Ahora pienso que no pude encontrar peor manera de darle la noticia: en el carro, regresando de un día brutal y usando la palabra “papá”. Era como abrirle el pecho con mis manos y estrujarle el corazón herido. Él no dijo una palabra. Manejó en silencio hasta la casa, dejó las llaves del carro en la mesa de la entrada, como siempre. Luego se acostó y me dio la espalda. Un vacío absoluto me inundó, aun cuando en mi interior los órganos ya se peleaban el espacio que era cada vez más escaso. Sentí un hueco hondo, como si el bebé por un momento no estuviera más allí. A medianoche soñé que Rodrigo lloraba con espasmos que casi le impedían respirar. Desperté inquieta y en la oscuridad Rodrigo lloraba, lloraba como un bebé.

Pasaron días extraños de conocimiento sin reconocimiento hasta que, una tarde Rodrigo vino donde mí y me sujetó entre sus brazos por un largo rato. Perdóname, me dijo. No me reconozco. Te amo y quiero a ese bebé, pero no puedo pensar en otra cosa que en mi padre. Nunca me sentí tan frágil.
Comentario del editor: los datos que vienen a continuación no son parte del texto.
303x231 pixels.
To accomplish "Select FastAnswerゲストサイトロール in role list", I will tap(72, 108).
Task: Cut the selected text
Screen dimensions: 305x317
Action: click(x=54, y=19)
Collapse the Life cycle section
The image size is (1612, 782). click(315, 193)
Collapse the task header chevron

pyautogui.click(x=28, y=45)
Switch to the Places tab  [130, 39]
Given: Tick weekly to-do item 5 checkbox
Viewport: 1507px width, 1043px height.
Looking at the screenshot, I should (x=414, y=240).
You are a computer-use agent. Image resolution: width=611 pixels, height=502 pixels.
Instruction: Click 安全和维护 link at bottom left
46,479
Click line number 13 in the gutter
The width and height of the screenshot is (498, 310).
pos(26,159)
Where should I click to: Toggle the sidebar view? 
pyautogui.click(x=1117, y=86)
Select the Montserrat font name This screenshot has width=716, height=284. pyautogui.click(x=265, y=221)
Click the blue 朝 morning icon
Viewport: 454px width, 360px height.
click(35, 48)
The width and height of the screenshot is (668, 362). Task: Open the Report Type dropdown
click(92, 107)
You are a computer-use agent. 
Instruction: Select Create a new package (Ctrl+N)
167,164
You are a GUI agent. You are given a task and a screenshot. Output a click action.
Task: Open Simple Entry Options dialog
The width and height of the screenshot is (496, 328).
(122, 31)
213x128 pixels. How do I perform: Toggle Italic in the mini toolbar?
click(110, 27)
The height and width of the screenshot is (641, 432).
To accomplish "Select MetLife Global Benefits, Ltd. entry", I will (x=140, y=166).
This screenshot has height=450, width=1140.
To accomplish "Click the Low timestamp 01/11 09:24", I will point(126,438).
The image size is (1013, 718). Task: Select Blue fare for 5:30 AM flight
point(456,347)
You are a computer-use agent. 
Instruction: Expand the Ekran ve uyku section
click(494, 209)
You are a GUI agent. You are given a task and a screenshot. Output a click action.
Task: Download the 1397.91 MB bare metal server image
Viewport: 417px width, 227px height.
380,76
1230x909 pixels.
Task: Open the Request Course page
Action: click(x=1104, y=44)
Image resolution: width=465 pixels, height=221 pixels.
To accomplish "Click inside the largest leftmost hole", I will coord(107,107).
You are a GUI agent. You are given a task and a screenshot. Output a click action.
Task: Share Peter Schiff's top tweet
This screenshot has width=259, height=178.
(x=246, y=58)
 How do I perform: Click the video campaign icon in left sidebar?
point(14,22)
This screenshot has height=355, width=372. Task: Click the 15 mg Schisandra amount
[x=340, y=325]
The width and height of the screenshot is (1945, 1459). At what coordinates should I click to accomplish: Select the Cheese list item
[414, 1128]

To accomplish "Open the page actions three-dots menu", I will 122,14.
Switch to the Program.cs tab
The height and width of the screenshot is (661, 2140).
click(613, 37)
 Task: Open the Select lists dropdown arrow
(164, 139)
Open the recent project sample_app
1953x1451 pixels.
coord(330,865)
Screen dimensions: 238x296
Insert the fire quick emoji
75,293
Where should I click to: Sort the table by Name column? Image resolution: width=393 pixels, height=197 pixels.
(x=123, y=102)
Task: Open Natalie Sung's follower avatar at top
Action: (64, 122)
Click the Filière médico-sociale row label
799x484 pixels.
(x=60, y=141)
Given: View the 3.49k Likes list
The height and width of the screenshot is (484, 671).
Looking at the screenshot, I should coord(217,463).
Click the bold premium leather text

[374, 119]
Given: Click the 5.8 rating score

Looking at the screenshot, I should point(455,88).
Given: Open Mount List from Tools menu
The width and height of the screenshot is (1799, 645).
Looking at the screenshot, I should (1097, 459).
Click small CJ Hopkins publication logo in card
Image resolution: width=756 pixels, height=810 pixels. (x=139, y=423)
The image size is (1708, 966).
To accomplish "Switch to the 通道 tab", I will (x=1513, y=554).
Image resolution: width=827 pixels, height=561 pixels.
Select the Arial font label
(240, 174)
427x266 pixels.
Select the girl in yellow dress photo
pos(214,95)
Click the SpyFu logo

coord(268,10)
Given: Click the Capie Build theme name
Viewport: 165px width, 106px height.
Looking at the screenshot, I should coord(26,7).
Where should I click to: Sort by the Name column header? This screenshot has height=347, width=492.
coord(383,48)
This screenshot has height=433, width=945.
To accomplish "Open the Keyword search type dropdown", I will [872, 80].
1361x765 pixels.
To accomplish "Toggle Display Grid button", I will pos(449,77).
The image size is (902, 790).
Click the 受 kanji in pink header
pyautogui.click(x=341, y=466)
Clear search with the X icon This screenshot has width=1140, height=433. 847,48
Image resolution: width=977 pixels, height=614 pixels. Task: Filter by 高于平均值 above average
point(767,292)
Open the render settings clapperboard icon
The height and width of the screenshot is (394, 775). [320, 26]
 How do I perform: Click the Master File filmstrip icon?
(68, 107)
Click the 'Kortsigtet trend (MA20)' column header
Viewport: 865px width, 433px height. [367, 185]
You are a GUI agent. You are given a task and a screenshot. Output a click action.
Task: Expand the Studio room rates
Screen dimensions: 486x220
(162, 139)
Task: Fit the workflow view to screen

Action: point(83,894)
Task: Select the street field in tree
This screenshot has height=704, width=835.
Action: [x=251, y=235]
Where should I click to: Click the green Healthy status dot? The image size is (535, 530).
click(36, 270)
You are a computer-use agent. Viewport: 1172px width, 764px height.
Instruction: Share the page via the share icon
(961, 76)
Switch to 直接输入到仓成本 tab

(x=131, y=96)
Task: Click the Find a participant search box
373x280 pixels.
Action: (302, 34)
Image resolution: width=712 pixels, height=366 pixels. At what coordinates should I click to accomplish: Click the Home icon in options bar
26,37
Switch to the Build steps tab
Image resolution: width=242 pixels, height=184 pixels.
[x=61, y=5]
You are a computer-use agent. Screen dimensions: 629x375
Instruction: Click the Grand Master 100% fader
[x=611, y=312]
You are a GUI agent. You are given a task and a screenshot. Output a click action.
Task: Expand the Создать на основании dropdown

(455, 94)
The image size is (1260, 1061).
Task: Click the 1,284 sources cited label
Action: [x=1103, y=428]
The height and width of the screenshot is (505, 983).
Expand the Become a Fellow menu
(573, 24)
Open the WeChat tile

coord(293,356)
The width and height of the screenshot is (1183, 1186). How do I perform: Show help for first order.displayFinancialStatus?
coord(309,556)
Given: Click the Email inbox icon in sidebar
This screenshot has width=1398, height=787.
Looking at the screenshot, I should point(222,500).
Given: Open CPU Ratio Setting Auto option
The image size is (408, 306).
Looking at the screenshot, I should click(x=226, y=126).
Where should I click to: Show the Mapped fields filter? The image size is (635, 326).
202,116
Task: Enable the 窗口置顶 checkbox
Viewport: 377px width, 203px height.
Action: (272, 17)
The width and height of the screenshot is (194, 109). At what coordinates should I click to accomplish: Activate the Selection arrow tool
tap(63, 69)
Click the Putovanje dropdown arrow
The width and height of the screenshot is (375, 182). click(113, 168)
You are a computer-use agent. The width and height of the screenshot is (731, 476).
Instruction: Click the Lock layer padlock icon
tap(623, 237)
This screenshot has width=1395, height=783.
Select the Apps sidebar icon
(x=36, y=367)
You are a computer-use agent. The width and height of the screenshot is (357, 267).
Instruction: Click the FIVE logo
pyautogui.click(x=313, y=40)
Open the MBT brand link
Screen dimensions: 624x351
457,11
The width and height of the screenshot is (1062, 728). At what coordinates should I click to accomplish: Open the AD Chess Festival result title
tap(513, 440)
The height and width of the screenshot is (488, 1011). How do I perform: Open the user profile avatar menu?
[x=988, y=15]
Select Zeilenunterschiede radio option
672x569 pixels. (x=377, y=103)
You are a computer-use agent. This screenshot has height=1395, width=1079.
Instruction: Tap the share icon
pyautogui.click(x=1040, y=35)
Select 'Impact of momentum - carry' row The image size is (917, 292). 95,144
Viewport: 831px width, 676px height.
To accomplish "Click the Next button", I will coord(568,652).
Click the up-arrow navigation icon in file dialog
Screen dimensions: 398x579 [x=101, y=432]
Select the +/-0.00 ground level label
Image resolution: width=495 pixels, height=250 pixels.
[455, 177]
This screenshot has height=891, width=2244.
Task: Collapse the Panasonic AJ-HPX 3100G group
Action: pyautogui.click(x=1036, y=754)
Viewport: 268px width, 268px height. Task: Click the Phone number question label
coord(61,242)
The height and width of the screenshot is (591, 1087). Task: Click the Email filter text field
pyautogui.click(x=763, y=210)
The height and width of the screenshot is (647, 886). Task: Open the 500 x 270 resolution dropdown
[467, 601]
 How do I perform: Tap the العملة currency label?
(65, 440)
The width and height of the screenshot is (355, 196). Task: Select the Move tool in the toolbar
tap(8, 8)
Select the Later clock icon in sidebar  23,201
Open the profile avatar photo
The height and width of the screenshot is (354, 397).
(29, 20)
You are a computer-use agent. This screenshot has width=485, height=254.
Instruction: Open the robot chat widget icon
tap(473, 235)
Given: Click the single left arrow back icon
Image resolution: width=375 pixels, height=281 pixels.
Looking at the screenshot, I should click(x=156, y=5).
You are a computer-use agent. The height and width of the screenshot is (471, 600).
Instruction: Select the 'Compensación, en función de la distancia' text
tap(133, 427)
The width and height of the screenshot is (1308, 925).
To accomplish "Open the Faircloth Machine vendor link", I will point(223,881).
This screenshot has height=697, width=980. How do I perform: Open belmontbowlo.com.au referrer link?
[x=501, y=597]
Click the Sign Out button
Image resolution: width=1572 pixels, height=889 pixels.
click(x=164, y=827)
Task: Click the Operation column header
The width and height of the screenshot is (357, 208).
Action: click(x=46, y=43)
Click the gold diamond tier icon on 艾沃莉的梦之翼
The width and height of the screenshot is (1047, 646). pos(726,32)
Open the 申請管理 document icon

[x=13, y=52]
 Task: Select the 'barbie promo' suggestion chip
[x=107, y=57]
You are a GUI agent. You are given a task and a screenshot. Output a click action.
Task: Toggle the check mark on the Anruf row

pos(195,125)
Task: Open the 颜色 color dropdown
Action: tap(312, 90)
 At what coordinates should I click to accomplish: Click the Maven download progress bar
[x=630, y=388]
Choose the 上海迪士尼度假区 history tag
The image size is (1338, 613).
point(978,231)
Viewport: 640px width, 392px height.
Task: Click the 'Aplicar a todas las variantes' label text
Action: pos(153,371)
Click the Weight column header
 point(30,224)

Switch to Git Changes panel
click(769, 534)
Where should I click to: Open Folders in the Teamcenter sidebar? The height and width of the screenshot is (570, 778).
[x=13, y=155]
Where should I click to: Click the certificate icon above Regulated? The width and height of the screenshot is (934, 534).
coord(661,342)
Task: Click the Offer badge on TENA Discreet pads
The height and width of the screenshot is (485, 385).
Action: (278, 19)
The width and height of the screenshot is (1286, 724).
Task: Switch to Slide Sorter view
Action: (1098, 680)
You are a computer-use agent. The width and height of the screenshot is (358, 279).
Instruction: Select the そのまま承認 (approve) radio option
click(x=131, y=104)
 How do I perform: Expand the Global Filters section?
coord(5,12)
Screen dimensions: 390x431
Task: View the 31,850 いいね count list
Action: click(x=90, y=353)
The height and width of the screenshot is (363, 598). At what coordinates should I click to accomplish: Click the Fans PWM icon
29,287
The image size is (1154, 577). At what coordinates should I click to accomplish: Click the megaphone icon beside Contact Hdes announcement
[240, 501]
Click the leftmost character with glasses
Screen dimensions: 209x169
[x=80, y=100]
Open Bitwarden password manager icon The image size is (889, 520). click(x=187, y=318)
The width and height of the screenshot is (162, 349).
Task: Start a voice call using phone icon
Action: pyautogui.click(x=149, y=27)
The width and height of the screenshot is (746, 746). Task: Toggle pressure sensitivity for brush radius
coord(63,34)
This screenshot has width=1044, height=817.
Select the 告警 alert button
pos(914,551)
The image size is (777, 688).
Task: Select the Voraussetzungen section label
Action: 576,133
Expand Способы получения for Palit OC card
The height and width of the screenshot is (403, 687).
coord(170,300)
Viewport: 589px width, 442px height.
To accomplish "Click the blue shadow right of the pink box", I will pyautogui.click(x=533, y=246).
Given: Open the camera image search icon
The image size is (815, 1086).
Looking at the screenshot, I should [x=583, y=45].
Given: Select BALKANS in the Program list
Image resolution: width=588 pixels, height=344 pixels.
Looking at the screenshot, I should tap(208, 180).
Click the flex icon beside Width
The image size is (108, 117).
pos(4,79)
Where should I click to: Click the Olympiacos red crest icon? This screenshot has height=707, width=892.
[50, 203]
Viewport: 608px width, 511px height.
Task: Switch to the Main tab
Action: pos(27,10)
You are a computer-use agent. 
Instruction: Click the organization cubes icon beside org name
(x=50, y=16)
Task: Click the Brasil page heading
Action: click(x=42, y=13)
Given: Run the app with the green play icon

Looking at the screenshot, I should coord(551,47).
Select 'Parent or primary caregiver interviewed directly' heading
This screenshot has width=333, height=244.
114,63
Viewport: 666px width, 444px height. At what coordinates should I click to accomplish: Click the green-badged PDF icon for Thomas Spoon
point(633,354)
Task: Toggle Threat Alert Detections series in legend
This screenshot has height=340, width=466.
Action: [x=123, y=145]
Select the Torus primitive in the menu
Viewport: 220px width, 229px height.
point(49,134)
Por pequeño que parezca, este gesto me llenó de felicidad. No pretendía que Rodrigo derrochara entusiasmo, y con esa conversación me sentí liberada. Podría disfrutar de mi embarazo en su plenitud, como siempre lo había querido. Y entonces compartí la noticia con todo aquel se cruzara en mi camino. El niño no nacido empezó a ocupar todos mis pensamientos, como si ya no hubiera sitio dentro de mí para nada más. Comencé a planear su cuarto, a acoger esta espera como yo creía que se merecía, a escuchar a mi cuerpo, a sentir los movimientos de esa vida que se formaba en mis entrañas. Tenía que permitirme la dicha que me daba la idea de ser madre, aun cuando mi suegro se estuviese muriendo. Seguía yendo con frecuencia a verlo, a acompañar a mi familia política. Ahí el tiempo parecía suspendido. Rodrigo y sus hermanos habían dejado su negocio a cargo de sus socios y se pasaban el día entero con su madre, entre una bruma caliente que invadía la casa y empañaba los vidrios, en esa espera que era cada vez más devastadora.

En mi casa no se volvió a nombrar al bebé. Y cuando le propuse a Rodrigo que me acompañase a la consulta con el médico para que escuchara los latidos de su pequeño corazón, me contestó con sarcasmo que en esos momentos el corazón de su papá podía dejar de latir y él debía estar presente.

A los cinco meses de embarazo me hicieron una ecografía de rutina para asegurarse que todo estuviera bien. “Es una niña”- me dijo el doctor Bravo- y está en perfectas condiciones”. La vi moverse dentro de mi vientre y el doctor me hizo notar que se chupaba el dedo de la mano. Me hizo gracia la fuerza de la genética, porque yo había hecho lo mismo hasta los cinco años, y ahora tengo el dedo gordo de la mano derecha algo deforme. Al salir de la consulta llamé a toda prisa a Rodrigo por el celular para contarle las novedades mientras estudiaba mi dedo, pero me contestó murmurando que estaban con el doctor de su padre y que hablaríamos después.

-Te quería contar que es mujer-, le dije al final del día en la penumbra de nuestra habitación.

-Qué bueno. Es lo que querías, ¿no?-, respondió. Traté de decir algo más, pero no me salía la voz.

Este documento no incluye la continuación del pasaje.